#### [Dataset content]
▬▬▬
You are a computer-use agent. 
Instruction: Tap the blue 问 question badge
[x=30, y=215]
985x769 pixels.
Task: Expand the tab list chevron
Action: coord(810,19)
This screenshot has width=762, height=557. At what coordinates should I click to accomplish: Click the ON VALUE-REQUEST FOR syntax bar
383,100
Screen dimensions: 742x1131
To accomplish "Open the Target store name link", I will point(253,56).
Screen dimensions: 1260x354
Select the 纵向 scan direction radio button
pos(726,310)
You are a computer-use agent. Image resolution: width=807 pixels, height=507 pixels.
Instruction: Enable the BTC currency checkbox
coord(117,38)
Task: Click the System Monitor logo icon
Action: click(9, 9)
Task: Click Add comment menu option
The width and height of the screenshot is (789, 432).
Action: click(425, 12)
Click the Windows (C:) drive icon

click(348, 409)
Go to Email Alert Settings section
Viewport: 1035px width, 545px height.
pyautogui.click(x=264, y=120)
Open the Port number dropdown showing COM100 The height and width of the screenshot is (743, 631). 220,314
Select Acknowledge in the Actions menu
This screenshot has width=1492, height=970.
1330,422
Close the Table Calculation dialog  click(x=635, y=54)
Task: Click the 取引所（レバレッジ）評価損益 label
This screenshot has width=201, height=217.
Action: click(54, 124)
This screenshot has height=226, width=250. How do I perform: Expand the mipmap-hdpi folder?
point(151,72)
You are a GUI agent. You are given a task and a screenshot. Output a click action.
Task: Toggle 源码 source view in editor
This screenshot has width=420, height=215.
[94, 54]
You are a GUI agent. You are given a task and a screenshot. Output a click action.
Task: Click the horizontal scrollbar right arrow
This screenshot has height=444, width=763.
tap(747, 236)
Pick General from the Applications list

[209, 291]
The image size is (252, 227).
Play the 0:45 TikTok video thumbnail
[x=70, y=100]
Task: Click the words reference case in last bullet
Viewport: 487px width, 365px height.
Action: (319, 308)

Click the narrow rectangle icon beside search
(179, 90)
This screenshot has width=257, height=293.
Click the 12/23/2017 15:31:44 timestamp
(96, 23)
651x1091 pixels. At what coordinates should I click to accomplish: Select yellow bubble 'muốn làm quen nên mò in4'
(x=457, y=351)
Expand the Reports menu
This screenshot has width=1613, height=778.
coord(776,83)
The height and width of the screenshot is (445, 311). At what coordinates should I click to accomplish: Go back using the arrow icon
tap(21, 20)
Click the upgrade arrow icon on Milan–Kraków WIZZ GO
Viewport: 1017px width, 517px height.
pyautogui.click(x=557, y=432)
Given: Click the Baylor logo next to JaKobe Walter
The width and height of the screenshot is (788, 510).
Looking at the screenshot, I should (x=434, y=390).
▬▬▬
#### [Your assignment]
The answer must consist of every line from the data that contains the word "agent".

#### [Final answer]
You are a computer-use agent. 
You are a computer-use agent. Image resolution: width=807 pixels, height=507 pixels.
You are a GUI agent. You are given a task and a screenshot. Output a click action.
You are a GUI agent. You are given a task and a screenshot. Output a click action.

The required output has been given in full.